Dual-based asset

As part of a business combination an entity purchases an opencast mine to which there is assigned a fair value of €10 million. The tax system of the jurisdiction where the mine is located provides that, if the site is sold (with or without the minerals in situ), €9 million will be allowed as a deduction in calculating the taxable profit on sale. The profit on sale of the land is taxed as a capital item. If the mine is exploited through excavation and sale of the minerals, no tax deduction is available.

The entity intends fully to exploit the mine and then to sell the site for retail development. Given the costs that any developer will need to incur in preparing the excavated site for development, the ultimate sales proceeds are likely to be nominal. Thus, for the purposes of IAS 16, the quarry is treated as having a depreciable amount of €10 million and a residual value of nil.

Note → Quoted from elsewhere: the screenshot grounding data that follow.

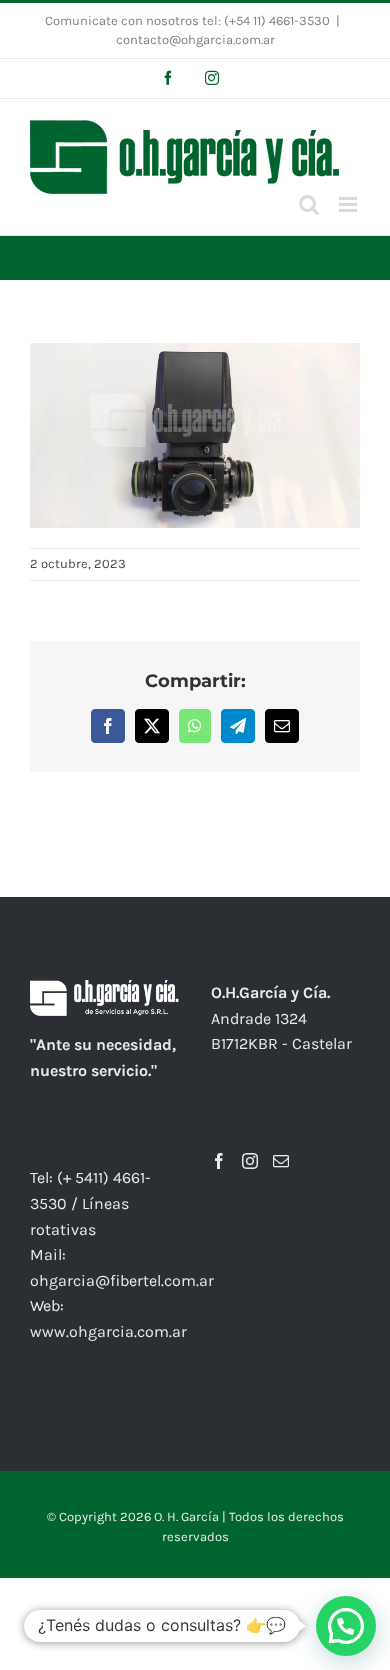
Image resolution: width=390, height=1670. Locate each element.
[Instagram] (250, 1161)
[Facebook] (219, 1161)
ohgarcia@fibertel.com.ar (122, 1280)
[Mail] (281, 1161)
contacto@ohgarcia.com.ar (195, 39)
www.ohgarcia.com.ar (108, 1331)
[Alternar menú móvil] (349, 204)
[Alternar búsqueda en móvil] (309, 204)
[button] (346, 1626)
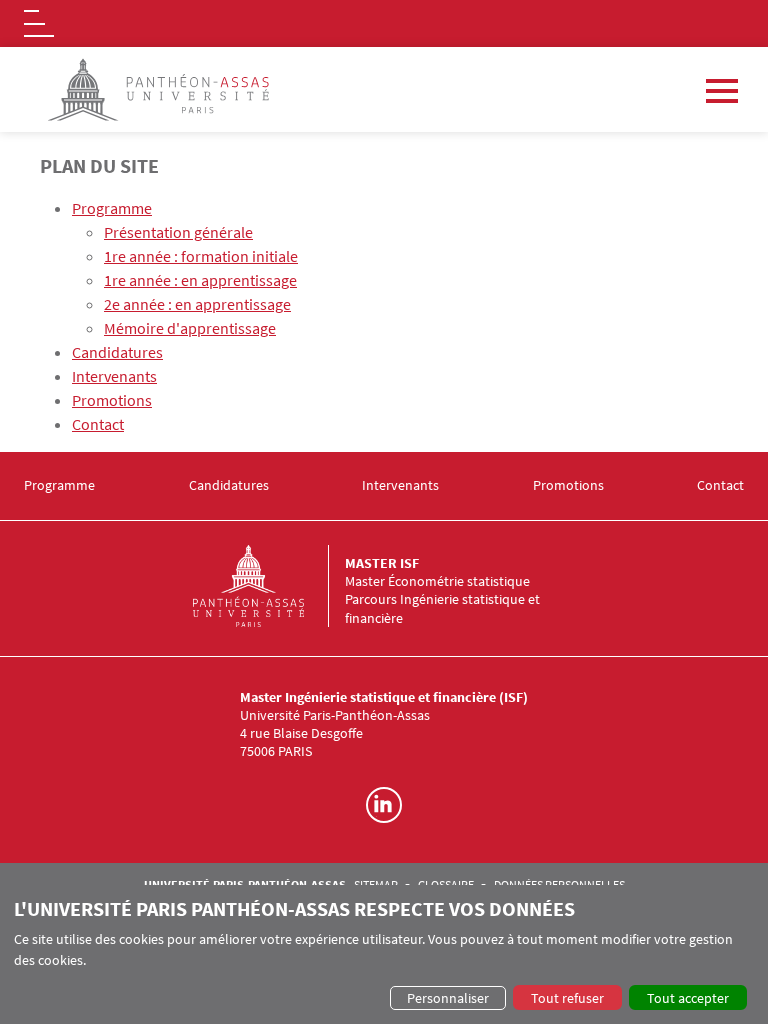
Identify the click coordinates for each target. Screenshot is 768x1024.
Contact (98, 424)
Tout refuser (567, 998)
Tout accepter (688, 998)
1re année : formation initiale (201, 256)
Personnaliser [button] (448, 998)
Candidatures (117, 352)
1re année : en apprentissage (200, 280)
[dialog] (384, 954)
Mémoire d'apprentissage (190, 328)
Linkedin (384, 805)
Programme (112, 208)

On the analysis above, there is a taxable temporary difference of €10 million associated with the depreciable amount of the asset (carrying amount of €10 million less tax base in use of nil), and a deductible temporary difference of €9 million associated with the residual value (carrying amount of nil less tax base on disposal of €9 million).

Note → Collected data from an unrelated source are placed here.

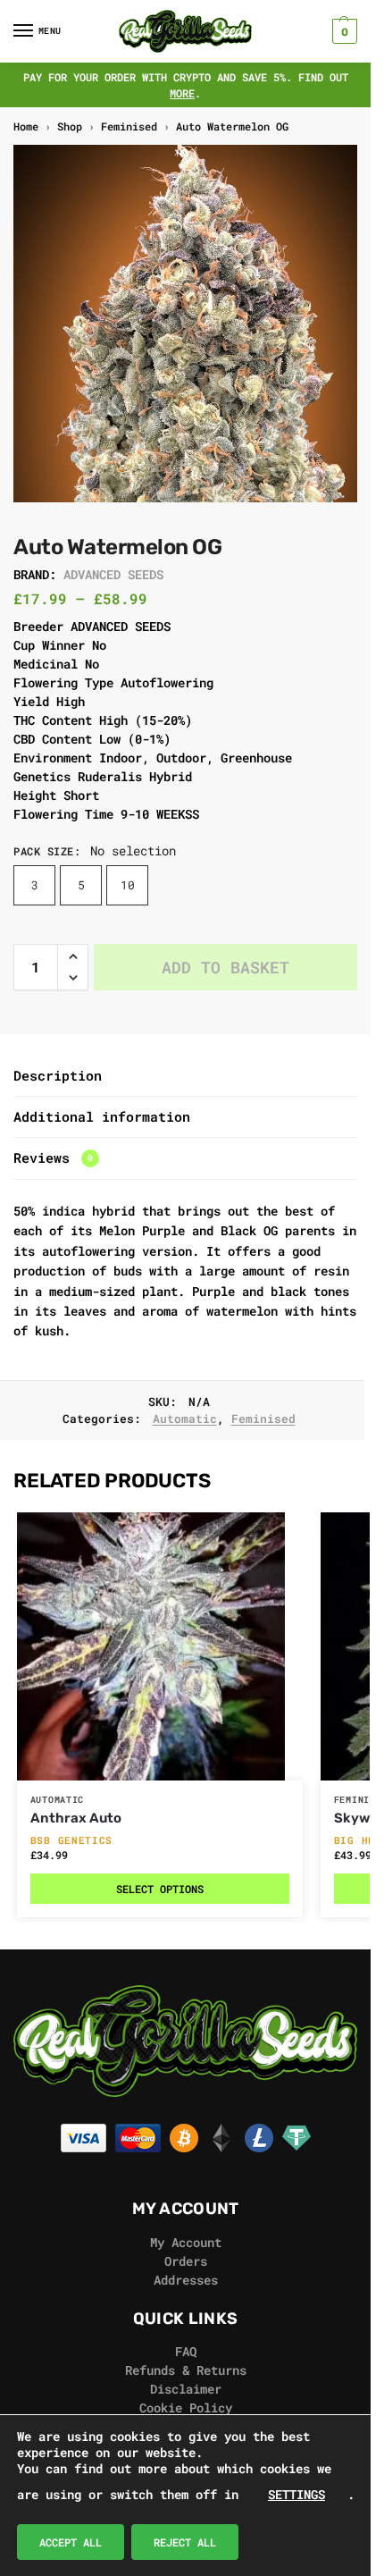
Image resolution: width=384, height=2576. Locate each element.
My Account (185, 2242)
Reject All (185, 2542)
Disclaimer (185, 2388)
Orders (185, 2260)
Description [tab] (57, 1075)
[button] (342, 31)
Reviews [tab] (53, 1157)
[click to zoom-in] (192, 323)
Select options (160, 1888)
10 (128, 885)
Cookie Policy (185, 2407)
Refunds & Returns (185, 2369)
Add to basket (225, 967)
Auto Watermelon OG (232, 126)
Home (25, 126)
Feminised (129, 126)
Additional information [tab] (101, 1116)
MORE (182, 93)
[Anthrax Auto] (160, 1646)
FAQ (185, 2351)
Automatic (185, 1418)
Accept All (70, 2542)
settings (296, 2494)
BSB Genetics (71, 1840)
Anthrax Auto (75, 1818)
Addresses (186, 2279)
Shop (69, 126)
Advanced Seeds (113, 574)
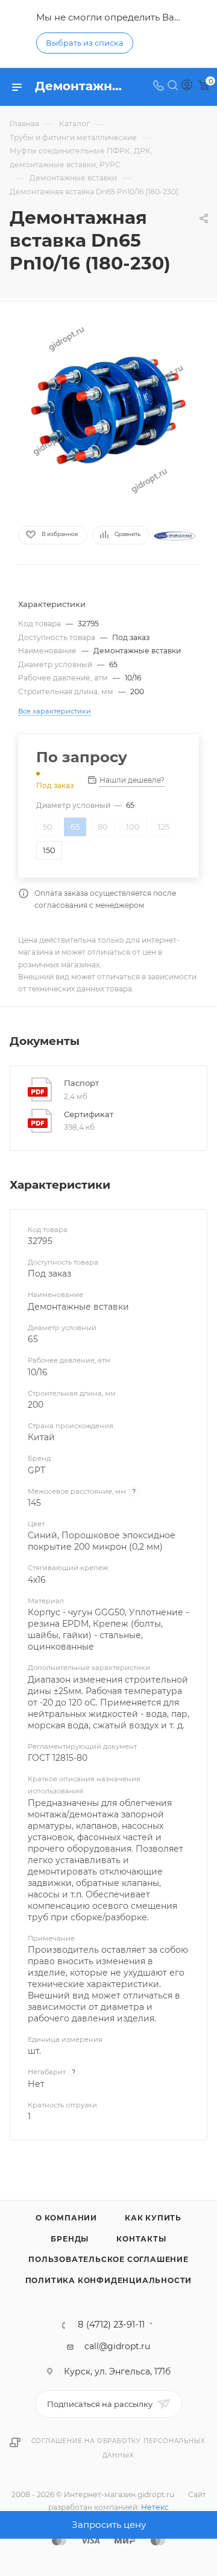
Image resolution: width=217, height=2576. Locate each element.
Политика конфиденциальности (108, 2280)
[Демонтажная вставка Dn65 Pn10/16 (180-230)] (108, 410)
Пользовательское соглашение (108, 2259)
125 (163, 826)
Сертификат (88, 1114)
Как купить (153, 2217)
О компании (66, 2217)
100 (133, 826)
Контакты (141, 2238)
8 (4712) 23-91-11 (111, 2324)
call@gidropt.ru (117, 2346)
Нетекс (155, 2507)
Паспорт (81, 1083)
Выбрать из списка (85, 43)
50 (47, 826)
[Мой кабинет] (186, 86)
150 (49, 850)
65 (75, 826)
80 (103, 826)
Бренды (70, 2238)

The entity will therefore provide for a deferred tax liability on the taxable temporary difference. Whether or not a deferred tax asset is recognised in respect of the deductible temporary difference will be determined in accordance with the criteria discussed in 7.4 above. In some tax regimes, capital profits and losses are treated more or less separately from revenue profits and losses to a greater or lesser degree, so that it may be difficult to recognise such an asset due to a lack of suitable taxable profits.